The origins of Elysium or the Elysian Fields lie in Greek mythology, referring initially to a paradise where heroes—favoured by the gods with immortality—dwelled. Over time Elysium was to become a land of perfect happiness at the end of the Earth, and still later, a place for the blessed and righteous dead. Sandeep Dhopate uses his photographs to question our inability to appreciate the former in our dubious pursuit of the latter. In his artist statement, he writes:
“All religions promote some kind of promised land of eternal happiness after death. The idea must have been to be encourage compassion and respect for everything around so as to be deserving of this great reward. But somewhere along the line, we seemed to have lost the plot and started engaging in violent forceful behaviour to gain entry into that Elysium. What made us believe in a myth so staunchly that we ignore the paradise we already are on and resort to destroying everything around us. The elysian fields do exist and we are already there.”
With this body of work, Dhopate laments the disappearance of authentic culture and natural landscape, and uses ideas of a lost past and a haunting future to make viewers question present realities. His visual narrative depicts the journeying of man through these realities and the treacheries of life, and although located in India and peopled by men, place and gender are merely coincidental to his universal message. Particularly in this context, Dhopate’s painted and dehumanised figures become symbolically significant as stand-ins for us all, somewhat ironically reinstating the importance of our humanity as our essential identity, in opposition to a fixation with religious identities as our primary identities.
Talking of this in an interview with Focas Scotland, Dhopate noted: “We used to have a collective identity like all other creatures and our individuality was built on how we managed to fend for ourselves and our loved ones. Duties were divided based on how we were created, and we adapted to the forces of nature like any other creature. Religion seems to have made us lose our way, to a point that we can kill to uphold a mythical belief of some sort of a promised heaven after death. The gods shall invite us there if we please them. And to please them we shall not hesitate to destroy all that we’ve got. Our planet which is the real promised land, the real elysian field, is being destroyed bit by bit in hope to selfishly gain something no one has seen or been to.”

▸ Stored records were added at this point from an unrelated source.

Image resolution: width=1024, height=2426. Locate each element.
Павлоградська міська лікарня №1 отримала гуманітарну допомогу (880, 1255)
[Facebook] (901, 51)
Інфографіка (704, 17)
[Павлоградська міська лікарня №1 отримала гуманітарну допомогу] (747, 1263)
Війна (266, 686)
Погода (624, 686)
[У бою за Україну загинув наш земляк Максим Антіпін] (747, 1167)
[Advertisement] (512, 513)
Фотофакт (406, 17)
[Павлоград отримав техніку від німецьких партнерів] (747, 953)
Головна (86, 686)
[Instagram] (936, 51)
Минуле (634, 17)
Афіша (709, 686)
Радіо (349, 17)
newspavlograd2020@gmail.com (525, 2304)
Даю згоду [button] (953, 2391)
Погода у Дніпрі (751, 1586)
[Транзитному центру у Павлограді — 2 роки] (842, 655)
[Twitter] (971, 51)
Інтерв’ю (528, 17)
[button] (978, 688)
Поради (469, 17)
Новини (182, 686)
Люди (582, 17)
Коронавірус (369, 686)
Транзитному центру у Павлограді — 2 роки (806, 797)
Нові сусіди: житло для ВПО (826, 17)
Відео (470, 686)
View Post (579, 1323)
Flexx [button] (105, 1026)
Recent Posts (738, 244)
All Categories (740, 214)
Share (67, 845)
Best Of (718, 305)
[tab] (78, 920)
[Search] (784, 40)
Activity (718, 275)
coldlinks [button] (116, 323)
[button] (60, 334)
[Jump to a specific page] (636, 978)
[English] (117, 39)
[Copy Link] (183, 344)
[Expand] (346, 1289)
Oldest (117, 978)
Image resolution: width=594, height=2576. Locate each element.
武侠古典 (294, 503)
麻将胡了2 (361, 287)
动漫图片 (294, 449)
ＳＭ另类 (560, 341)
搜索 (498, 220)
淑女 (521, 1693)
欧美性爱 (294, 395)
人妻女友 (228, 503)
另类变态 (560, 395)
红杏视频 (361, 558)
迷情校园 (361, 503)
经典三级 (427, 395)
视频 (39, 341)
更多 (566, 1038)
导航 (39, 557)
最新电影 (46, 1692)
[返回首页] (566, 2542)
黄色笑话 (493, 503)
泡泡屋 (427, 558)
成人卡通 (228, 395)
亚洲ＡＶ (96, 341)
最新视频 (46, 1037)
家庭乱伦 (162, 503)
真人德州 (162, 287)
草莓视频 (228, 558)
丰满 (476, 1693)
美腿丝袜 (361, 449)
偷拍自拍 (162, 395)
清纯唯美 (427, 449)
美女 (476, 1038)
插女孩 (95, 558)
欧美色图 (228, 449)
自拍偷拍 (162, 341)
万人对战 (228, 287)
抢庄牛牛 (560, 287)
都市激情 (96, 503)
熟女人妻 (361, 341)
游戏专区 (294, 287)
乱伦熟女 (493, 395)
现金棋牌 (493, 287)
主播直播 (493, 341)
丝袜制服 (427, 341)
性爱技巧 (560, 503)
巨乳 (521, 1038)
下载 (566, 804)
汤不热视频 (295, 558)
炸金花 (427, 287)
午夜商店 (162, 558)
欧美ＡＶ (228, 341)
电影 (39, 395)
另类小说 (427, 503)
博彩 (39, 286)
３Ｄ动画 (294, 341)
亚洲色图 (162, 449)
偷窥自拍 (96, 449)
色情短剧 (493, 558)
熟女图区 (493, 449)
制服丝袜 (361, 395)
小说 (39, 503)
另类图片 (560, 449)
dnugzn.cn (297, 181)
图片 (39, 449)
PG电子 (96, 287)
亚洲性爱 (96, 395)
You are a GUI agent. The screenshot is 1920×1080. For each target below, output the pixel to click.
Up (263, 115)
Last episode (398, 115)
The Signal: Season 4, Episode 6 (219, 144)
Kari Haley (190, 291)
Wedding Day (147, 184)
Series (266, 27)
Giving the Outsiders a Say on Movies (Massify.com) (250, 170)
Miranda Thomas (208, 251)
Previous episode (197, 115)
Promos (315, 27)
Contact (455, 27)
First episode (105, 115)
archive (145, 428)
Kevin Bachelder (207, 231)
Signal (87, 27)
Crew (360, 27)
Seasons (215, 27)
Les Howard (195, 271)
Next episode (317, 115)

Challenging this reality, Dhopate’s Elysium imagines a future that crucially departs from what we know the world to be today. In doing so, it alerts us to certain tendencies in the present, which, if allowed to continue unchecked and carried to a logical extreme, would result in a world that we would not only find repulsive, but also beyond repair. His visual style, use of colours and staged portraiture build a surreal world in which the lines between fact and fiction, utopia and dystopia are blurred.
By exalting the quotidian to something artful, and fostering an elevated sense of being alive and in the world, Dhopate calls us…
“…to the Elysian plain…where life is easiest for men. No snow is there, nor heavy storm, nor ever rain, but ever does Ocean send up blasts of the shrill-blowing West Wind that they may give cooling to men. — Homer, Odyssey”
Sandeep is a photographer based in Mumbai, India. His work displays a blend of distinctive artistic vision nurtured with vivid personal experiences and a technical finesse mastered through several years of application. A recipient of several awards, he has regularly displayed his works at exhibitions and photo festivals both in India and internationally. Apart from his personal ﬁne art work, Dhopate is currently involved in other endeavours: he heads a venture dedicated to the upliftment of Indian Handicraft businesses, is the Creative Head at Lensational – a UK based NGO working towards women empowerment through photography, and teaches the craft of story telling to individuals whose stories are often ignored by main stream media.